Pittsburgh is among the first cities to host the national race series. Ruckus Sports staged its first event in June 2010 in Maine. Other Ruckus races are set for St. Louis, Mo., and Columbus, Ohio.
Bridget Horne of Boston completed two Ruckus Races in New England.
"It certainly looks intimidating, but it's as hard or easy as you want it to be," she says. "It depends on how hard you want to push yourself. ... They sort of describe it as an adult playground, and it really is. It makes you feel like a kid."
Ruckus organizers arrange the course in each city so friends and family can watch competitors brave obstacles such as the Mud Garden, Barricade Boulevard and Commando Crawl.
"We want it to be very spectator friendly," Brenner says. "We really try to have a lot of the bigger builds in an area where a lot of your friends and family can watch."
For next weekend's race, Ruckus Sports will truck in obstacles, while local companies have been hired to build others.
"There was lots of things to figure out," Brenner says. "How do you build a 15-foot cargo net• How many tons of clay does it take to make a great mud pit?"
Ruckus races have a party atmosphere, with participants often helping each other over walls or up dirt ramps. Competitors can skip an obstacle that proves too tough, but need to make an honest attempt at tackling it.

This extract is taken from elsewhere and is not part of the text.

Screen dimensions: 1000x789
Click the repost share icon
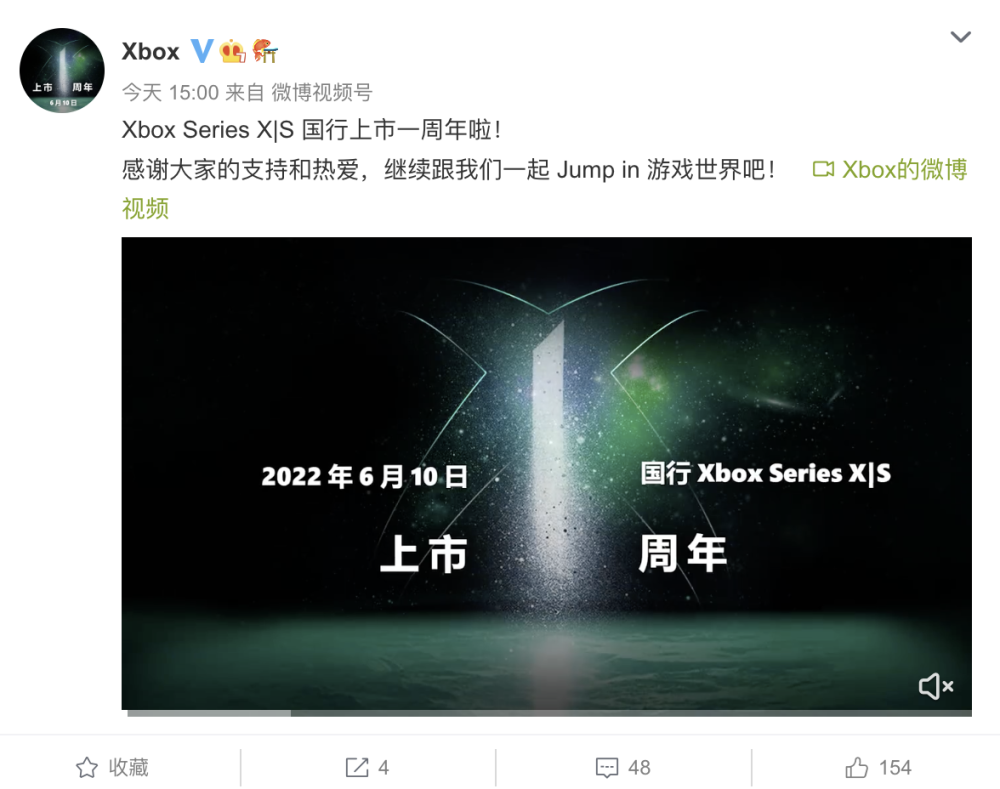pos(357,767)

Adventure-style races like the Warrior Dash and Muddy Buddy series have gained popularity during the past several years, says Bart Yasso, chief running officer at Runner's World magazine. The novelty element attracts folks who might not run a regular 5K or 10K.
"I think you get a lot of the guys who are gym rats," Yasso says. "They have upper-body strength. They're intrigued by this, because it involves more than just running."

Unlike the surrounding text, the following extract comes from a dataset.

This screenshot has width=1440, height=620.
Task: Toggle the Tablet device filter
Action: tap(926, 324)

The Ruckus should appeal to those who are looking for entertainment and a workout, says Kevin Smith, owner of Elite Runners & Walkers. The Robinson running store will sponsor the race day Expo.
"If you're driving 45 minutes each direction to get there, there's got to be something more than just a race," Smith says. "What you're seeing with races overall is they're becoming events."

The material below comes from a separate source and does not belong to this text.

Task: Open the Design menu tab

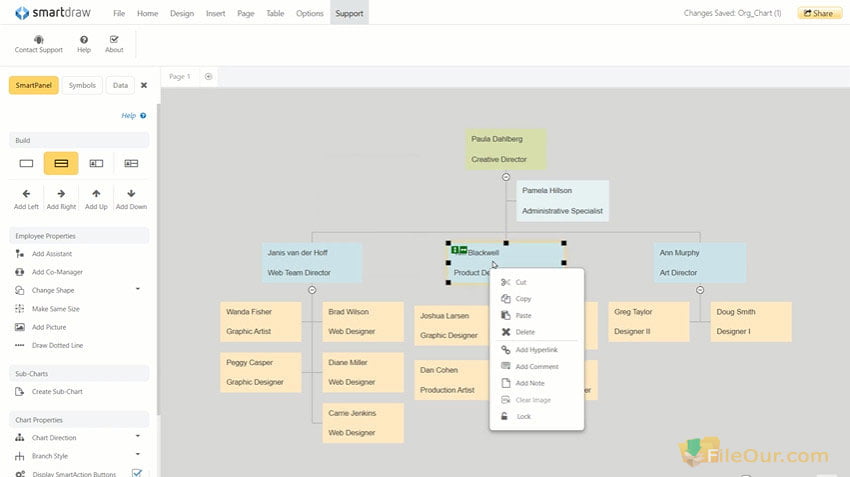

Racers must be 16 or older for the adult challenge. The heats will start every 30 minutes, from 9 a.m. to 2:30 p.m. The top 10 percent of each heat can compete in the Championship Heat, which begins at 3:15 p.m.. Prizes will be awarded to the top male and female finisher and the top male and female masters (45 and older).
The Mini-Ruckus Challenge, two mini-obstacle courses adjacent to the Ruckus Course, is designed for kids, 3 to 10, although older kids can try it, too. Each participant in the Mini-Ruckus receives a medal, T-shirt and race bib, and can run the course as many times as they'd like.Additional Information:
Ruckus Pittsburgh Challenge
When: 9 a.m.-2:30 p.m. July 16. The Mini-Ruckus Challenge, suited for kids ages 3-10, runs 10 a.m.-2 p.m.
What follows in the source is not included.